Tosetti Francesca, Venè Roberta, Camodeca Caterina, Nuti Elisa, Rossello Armando, D'Arrigo Cristina, Galante Denise, Ferrari Nicoletta, Poggi Alessandro, Zocchi Maria Raffaella
Unit of Molecular Oncology and Angiogenesis, Ospedale Policlinico San Martino, Genoa, Italy.
Division of Immunology, Transplants and Infectious Diseases, San Raffaele Scientific Institute, Milan, Italy.
Oncoimmunology. 2018 Jan 19;7(5):e1421889. doi: 10.1080/2162402X.2017.1421889. eCollection 2018.
Shedding of ADAM10 substrates, like TNFα, MICA or CD30, is reported to affect both anti-tumor immune response and antibody-drug-conjugate (ADC)-based immunotherapy. Soluble forms of these molecules and ADAM10 can be carried and spread in the microenvironment by exosomes released by tumor cells. We reported new ADAM10 inhibitors able to prevent MICA shedding in Hodgkin lymphoma (HL), leading to recognition of HL cells by cytotoxic lymphocytes. In this paper, we show that the mature bioactive form of ADAM10 is released in exosome-like vesicles (ExoV) by HL cells and lymph node mesenchymal stromal cells (MSC). We demonstrate that ADAM10 inhibitors are released in ExoV by MSC or HL cells, endocytosed by bystander cells and localized in the endolysosomal compartment in HL MSC. ExoV released by HL cells can enhance MICA shedding by MSC, while ExoV from MSC induce TNFα or CD30 shedding by HL cells. Of note, ADAM10 sheddase activity carried by ExoV is prevented with the ADAM10 inhibitors LT4 and CAM29, pretreating either the ExoV-producing or the ExoV-receiving cells. In particular, both inhibitors reduce CD30 shedding maintaining the anti-tumor effects of the ADC Brentuximab-Vedotin or the anti-CD30 Iratumumab on HL cells. Thus, spreading of ADAM10 activity due to ExoV can result in the release of cytokines, like TNFα, a lymphoma growth factor, or soluble molecules, like sMICA or sCD30, that potentially interfere with host immune surveillance or immunotherapy. ADAM10 blockers can interfere with this process, allowing the development of anti-lymphoma immune response and/or efficient ADC-based or human antibody-based immunotherapy.

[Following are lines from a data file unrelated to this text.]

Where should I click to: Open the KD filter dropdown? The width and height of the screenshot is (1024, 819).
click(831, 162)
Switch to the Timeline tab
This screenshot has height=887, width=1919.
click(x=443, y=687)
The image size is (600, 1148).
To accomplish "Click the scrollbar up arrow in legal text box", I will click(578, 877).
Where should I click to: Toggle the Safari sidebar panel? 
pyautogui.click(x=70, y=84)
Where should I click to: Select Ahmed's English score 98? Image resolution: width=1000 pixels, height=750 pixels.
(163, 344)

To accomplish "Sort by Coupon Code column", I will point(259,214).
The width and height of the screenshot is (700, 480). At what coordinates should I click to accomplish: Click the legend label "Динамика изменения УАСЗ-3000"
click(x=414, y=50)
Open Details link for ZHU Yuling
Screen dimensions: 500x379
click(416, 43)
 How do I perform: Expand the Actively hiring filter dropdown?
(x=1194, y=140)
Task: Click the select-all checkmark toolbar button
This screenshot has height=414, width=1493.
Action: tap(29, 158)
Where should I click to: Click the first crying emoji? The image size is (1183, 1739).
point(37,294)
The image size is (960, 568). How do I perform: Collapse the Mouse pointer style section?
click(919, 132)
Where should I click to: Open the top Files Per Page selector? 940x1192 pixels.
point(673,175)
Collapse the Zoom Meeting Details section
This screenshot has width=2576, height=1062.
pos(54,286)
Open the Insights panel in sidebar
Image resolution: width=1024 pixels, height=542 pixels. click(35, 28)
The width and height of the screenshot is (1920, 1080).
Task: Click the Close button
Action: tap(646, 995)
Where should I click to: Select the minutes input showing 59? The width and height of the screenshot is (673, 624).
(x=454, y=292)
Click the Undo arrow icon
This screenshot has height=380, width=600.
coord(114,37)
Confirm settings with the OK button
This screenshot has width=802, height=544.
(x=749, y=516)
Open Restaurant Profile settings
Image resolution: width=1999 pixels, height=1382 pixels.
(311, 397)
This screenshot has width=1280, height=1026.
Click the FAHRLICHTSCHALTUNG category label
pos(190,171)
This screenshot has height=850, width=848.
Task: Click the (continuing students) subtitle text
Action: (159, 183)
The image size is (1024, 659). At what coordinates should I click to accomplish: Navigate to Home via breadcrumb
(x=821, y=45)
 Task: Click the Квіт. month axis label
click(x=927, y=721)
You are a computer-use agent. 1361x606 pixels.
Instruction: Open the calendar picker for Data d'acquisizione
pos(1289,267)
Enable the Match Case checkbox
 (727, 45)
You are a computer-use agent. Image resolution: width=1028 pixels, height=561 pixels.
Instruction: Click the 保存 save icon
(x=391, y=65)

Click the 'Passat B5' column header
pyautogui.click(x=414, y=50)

据报道,ADAM10底物(如TNFα、MICA或CD30)的脱落会影响抗肿瘤免疫反应和基于抗体药物偶联物(ADC)的免疫疗法。这些分子的可溶性形式和ADAM10可通过肿瘤细胞释放的外泌体在微环境中携带和传播。我们报道了能够阻止霍奇金淋巴瘤(HL)中MICA脱落的新型ADAM10抑制剂,从而导致细胞毒性淋巴细胞对HL细胞的识别。在本文中,我们表明HL细胞和淋巴结间充质基质细胞(MSC)将成熟的生物活性形式的ADAM10释放到类外泌体囊泡(ExoV)中。我们证明,ADAM10抑制剂由MSC或HL细胞释放到ExoV中,被旁观者细胞内吞并定位在HL MSC的内溶酶体区室中。HL细胞释放的ExoV可增强MSC的MICA脱落,而MSC释放的ExoV可诱导HL细胞的TNFα或CD30脱落。值得注意的是,用ADAM10抑制剂LT4和CAM29预处理ExoV产生细胞或ExoV接收细胞,可阻止ExoV携带的ADAM10裂解酶活性。特别是,两种抑制剂都可减少CD30脱落,维持ADC药物Brentuximab-Vedotin或抗CD30药物Iratumumab对HL细胞的抗肿瘤作用。因此,ExoV导致的ADAM10活性传播可导致细胞因子(如淋巴瘤生长因子TNFα)或可溶性分子(如sMICA或sCD30)的释放,这些分子可能会干扰宿主免疫监视或免疫疗法。ADAM10阻滞剂可干扰这一过程,从而促进抗淋巴瘤免疫反应的发展和/或基于ADC或人源抗体的有效免疫疗法。